Description
At Microsoft, we are working on a project called openHCL, which is a Linux-based paravisor featuring a user-mode virtualization stack.
For more details, you can check out this micro conference: LPC Event.
The paravisor is upgraded using a servicing operation where the old paravisor is shutdown and the new paravisor is booted into. Our goal is to minimize the
servicing time as much as possible. As part of this project, we manage several PCIe devices (e.g., NVMe) using VFIO (via vfio_pci_core.c
). We have identified
that tearing down and reinitializing the devices takes a significant portion of this servicing time. To avoid this extra latency, we are considering making the DMA
buffers persistent across reboots and avoiding any actions (hardware access) that could alter these buffers. Since we are using noiommu option, the saving and
restoring IO pages is not a concern, also hypervisor allows to keep the physical pages intact which allowed us to keep the DMA buffers persistent across boots.
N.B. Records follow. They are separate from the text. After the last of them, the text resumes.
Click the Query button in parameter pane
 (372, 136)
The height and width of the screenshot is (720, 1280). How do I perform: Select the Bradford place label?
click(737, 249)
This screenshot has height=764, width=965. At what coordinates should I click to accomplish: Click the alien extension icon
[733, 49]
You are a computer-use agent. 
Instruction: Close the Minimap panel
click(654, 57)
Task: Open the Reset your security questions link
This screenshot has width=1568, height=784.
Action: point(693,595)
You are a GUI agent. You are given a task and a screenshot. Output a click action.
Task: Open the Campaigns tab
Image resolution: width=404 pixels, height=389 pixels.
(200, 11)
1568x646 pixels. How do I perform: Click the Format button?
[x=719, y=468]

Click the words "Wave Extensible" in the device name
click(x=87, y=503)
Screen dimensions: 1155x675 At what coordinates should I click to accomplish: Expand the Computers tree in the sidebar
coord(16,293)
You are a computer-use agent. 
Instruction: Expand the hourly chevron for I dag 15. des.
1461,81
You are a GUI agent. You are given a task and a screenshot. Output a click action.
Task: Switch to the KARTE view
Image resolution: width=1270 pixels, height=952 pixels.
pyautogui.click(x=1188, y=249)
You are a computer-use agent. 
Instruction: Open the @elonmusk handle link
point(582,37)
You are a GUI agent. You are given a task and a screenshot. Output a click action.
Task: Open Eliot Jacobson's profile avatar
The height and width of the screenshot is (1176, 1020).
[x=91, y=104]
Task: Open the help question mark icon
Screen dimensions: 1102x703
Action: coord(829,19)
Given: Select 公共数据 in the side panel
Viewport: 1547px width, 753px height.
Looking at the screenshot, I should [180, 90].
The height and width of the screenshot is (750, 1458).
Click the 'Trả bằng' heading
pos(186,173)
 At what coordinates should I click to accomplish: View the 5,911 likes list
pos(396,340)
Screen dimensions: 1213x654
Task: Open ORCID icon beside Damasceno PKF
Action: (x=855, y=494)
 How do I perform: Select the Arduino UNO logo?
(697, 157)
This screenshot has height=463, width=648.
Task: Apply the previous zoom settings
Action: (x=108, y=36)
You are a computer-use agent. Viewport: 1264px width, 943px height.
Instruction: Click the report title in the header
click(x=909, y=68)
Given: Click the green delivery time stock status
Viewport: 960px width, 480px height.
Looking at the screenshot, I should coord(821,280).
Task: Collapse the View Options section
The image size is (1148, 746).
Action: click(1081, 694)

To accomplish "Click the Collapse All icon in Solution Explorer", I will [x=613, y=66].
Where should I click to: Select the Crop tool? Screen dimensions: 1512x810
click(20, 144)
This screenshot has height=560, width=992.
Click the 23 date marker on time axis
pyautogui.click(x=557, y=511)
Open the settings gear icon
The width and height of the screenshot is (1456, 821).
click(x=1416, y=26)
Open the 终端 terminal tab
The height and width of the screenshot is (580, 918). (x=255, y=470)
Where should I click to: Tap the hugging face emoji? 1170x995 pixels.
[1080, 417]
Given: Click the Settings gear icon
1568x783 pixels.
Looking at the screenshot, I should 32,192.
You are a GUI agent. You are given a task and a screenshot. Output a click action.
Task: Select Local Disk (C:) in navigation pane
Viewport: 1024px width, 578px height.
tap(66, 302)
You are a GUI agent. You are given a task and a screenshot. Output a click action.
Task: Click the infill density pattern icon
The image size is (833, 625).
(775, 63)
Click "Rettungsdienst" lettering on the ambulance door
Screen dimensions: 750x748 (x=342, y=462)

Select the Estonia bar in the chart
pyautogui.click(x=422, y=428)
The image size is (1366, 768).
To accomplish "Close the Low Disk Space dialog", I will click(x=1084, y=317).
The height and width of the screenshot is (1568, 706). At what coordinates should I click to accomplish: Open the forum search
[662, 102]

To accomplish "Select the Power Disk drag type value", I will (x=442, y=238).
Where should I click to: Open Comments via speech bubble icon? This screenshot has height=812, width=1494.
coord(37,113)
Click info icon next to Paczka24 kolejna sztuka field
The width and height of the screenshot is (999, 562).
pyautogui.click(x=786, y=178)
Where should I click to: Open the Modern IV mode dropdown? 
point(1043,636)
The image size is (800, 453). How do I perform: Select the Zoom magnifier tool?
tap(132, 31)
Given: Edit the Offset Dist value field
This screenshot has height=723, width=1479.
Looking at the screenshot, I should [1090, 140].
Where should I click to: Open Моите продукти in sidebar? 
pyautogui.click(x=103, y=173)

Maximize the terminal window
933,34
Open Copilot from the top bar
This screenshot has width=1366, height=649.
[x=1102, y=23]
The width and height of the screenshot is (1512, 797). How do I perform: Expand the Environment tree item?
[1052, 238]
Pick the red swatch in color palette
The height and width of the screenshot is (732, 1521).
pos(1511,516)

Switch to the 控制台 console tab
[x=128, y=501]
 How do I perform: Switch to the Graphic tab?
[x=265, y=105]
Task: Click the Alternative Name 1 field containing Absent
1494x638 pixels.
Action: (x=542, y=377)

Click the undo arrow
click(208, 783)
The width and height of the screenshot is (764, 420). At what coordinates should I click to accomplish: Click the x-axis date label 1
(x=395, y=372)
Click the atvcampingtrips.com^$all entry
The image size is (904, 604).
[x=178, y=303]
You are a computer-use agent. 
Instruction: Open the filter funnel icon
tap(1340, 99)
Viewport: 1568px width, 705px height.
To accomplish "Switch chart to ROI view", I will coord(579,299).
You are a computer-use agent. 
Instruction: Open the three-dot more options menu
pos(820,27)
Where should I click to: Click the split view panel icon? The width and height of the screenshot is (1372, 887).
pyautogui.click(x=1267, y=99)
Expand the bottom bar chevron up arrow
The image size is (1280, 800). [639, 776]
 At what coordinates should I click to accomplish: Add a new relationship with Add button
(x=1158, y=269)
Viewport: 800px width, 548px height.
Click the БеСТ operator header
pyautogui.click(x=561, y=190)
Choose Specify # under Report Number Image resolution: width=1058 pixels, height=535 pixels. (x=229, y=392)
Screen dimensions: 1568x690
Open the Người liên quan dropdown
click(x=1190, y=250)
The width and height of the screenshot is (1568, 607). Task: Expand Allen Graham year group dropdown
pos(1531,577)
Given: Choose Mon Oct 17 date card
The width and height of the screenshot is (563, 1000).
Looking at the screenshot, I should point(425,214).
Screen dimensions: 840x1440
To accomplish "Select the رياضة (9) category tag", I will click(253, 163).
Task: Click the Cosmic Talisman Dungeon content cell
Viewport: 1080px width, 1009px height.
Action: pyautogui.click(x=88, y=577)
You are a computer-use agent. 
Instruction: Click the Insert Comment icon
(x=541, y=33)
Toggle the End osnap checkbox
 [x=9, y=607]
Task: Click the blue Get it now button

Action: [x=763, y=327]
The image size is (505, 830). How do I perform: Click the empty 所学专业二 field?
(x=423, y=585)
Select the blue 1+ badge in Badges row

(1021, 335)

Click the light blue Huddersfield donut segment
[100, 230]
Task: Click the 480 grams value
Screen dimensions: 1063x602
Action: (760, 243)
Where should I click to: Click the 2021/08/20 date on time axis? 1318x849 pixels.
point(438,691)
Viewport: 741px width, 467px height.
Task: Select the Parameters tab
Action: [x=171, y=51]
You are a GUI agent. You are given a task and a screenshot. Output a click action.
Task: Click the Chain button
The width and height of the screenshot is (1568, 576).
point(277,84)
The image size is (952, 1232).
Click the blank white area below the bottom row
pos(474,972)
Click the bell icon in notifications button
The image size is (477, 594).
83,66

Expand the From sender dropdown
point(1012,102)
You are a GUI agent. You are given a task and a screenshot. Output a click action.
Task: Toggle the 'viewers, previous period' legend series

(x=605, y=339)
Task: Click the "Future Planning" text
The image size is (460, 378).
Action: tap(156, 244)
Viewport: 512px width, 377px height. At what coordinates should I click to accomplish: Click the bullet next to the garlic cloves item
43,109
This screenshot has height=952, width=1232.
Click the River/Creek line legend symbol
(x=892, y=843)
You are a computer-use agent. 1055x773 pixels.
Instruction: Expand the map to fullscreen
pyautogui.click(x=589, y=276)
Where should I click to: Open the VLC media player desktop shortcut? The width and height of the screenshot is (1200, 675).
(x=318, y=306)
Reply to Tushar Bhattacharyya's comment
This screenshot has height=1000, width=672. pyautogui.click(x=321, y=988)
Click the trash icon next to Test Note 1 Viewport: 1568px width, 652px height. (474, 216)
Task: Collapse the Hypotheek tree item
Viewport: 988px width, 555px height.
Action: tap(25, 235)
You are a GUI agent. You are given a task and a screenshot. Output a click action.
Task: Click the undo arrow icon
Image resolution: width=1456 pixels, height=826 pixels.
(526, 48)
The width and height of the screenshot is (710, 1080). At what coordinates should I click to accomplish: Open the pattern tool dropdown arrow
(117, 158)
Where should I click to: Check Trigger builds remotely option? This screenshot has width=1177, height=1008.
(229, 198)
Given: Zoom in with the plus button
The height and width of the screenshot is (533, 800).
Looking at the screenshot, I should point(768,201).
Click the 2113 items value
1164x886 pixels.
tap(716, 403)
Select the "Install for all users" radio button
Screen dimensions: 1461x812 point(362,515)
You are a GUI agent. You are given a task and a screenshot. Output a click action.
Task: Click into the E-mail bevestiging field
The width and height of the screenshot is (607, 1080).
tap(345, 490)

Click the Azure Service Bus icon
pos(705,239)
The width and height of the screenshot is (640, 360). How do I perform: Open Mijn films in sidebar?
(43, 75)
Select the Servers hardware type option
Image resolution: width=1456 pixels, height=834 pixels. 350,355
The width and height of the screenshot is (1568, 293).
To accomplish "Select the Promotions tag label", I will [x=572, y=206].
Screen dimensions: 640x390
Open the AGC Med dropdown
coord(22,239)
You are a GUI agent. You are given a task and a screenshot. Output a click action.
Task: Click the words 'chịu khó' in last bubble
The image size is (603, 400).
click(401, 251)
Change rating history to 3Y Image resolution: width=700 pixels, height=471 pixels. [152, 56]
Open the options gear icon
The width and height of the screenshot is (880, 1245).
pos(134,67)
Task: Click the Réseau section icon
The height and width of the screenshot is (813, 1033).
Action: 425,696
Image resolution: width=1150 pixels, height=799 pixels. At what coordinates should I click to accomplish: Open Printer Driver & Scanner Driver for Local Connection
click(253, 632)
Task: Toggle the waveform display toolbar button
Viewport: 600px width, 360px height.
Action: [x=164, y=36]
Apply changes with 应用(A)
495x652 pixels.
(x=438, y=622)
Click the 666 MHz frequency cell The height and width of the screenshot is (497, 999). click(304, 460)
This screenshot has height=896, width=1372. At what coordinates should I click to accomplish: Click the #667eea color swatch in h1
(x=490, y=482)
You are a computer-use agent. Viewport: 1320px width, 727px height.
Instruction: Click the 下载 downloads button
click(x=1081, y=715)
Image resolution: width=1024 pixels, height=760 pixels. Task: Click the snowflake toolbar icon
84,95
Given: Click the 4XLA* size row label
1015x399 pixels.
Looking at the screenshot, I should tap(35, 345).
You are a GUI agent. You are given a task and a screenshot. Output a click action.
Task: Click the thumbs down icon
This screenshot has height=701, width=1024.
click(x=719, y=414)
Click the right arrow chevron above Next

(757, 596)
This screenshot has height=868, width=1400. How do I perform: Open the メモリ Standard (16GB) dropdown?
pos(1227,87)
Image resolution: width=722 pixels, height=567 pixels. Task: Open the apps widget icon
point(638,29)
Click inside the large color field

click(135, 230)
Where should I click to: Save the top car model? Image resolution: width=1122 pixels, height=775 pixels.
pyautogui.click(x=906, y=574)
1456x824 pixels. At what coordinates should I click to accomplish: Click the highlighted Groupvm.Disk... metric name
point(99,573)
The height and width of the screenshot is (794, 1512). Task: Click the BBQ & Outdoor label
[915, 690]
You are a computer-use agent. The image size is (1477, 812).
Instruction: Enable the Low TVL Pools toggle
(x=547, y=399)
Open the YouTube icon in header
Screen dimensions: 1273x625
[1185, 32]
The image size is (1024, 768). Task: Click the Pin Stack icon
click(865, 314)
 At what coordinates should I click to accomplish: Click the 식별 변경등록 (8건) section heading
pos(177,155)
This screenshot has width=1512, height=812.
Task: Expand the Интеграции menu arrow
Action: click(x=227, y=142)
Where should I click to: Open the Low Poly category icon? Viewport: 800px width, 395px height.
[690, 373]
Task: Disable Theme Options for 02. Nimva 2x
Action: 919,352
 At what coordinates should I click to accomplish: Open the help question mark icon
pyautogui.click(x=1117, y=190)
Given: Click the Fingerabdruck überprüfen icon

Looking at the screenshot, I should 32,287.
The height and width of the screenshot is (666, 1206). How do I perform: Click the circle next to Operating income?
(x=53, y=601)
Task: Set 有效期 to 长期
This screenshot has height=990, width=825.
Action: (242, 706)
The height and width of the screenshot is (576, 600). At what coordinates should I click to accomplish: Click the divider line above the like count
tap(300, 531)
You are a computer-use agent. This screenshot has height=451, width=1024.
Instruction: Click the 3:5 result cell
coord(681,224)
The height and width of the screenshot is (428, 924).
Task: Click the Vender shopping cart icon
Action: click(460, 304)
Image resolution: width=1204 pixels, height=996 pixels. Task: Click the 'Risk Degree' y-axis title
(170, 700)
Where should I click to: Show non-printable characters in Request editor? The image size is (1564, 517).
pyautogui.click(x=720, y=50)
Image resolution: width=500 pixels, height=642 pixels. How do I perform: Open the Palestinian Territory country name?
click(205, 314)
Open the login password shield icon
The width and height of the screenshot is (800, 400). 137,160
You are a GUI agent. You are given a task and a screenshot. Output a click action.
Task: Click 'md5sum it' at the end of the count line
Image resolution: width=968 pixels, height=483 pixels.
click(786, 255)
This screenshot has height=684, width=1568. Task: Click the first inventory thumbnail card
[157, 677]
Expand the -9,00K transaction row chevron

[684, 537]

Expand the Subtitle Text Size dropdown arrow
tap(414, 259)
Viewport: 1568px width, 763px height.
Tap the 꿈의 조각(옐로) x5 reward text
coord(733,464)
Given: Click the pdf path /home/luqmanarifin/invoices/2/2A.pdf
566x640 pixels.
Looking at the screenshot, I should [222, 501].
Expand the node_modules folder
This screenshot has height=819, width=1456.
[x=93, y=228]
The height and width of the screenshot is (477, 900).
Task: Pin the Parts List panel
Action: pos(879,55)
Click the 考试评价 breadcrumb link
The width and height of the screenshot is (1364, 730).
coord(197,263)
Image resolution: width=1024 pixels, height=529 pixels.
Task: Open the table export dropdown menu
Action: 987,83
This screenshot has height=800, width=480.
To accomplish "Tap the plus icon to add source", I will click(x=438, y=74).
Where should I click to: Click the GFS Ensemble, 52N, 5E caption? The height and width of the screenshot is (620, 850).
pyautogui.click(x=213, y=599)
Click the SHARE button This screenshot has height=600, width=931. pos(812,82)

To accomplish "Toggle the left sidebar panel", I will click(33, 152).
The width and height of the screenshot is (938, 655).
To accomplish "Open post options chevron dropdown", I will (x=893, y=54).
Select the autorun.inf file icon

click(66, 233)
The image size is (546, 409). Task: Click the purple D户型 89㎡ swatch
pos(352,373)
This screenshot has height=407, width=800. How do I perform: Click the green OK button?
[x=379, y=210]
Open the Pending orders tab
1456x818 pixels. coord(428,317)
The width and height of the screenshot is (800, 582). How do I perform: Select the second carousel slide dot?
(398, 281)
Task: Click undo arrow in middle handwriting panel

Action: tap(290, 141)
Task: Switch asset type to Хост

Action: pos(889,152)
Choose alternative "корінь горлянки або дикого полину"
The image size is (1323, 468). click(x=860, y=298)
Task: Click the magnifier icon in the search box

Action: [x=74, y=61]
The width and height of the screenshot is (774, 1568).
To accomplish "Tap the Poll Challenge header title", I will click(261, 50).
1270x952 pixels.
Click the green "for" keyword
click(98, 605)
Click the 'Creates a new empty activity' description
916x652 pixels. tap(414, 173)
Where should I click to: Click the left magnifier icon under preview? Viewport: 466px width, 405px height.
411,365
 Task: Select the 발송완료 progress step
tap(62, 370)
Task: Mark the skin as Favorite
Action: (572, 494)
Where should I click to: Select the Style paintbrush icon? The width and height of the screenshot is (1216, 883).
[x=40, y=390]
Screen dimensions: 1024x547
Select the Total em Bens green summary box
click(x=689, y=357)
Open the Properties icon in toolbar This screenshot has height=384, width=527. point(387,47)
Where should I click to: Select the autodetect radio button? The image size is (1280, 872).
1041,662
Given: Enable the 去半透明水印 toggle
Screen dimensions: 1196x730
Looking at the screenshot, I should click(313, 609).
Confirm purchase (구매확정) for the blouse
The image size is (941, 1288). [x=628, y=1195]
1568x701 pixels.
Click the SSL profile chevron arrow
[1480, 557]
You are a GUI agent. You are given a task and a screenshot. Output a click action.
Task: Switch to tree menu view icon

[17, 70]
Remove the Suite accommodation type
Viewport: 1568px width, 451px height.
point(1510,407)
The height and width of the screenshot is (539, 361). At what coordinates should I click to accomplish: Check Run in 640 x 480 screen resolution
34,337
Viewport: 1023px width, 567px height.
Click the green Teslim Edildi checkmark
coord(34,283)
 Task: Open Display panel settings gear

This solves the first part of the problem.
The another part of the solution is to keep the NVMe device alive across reboots with its hardware configurations intact. We have observed that accessing PCI
device registers in vfio_pci_core.c
can trigger DMA actions, which may alter the DMA buffers. For example, the pci_clear_master
function clears the
"Bus Master" bit, which resets the controller and invalidates all DMA buffers.
To prevent hardware access through VFIO following a reboot, we are considering implementing a flag to avoid all these hardware access. This flag can be passed
through a new vfio ioctl
or sysfs
, but we are also open to alternative methods that could be more appropriate for integrating this solution into the upstream.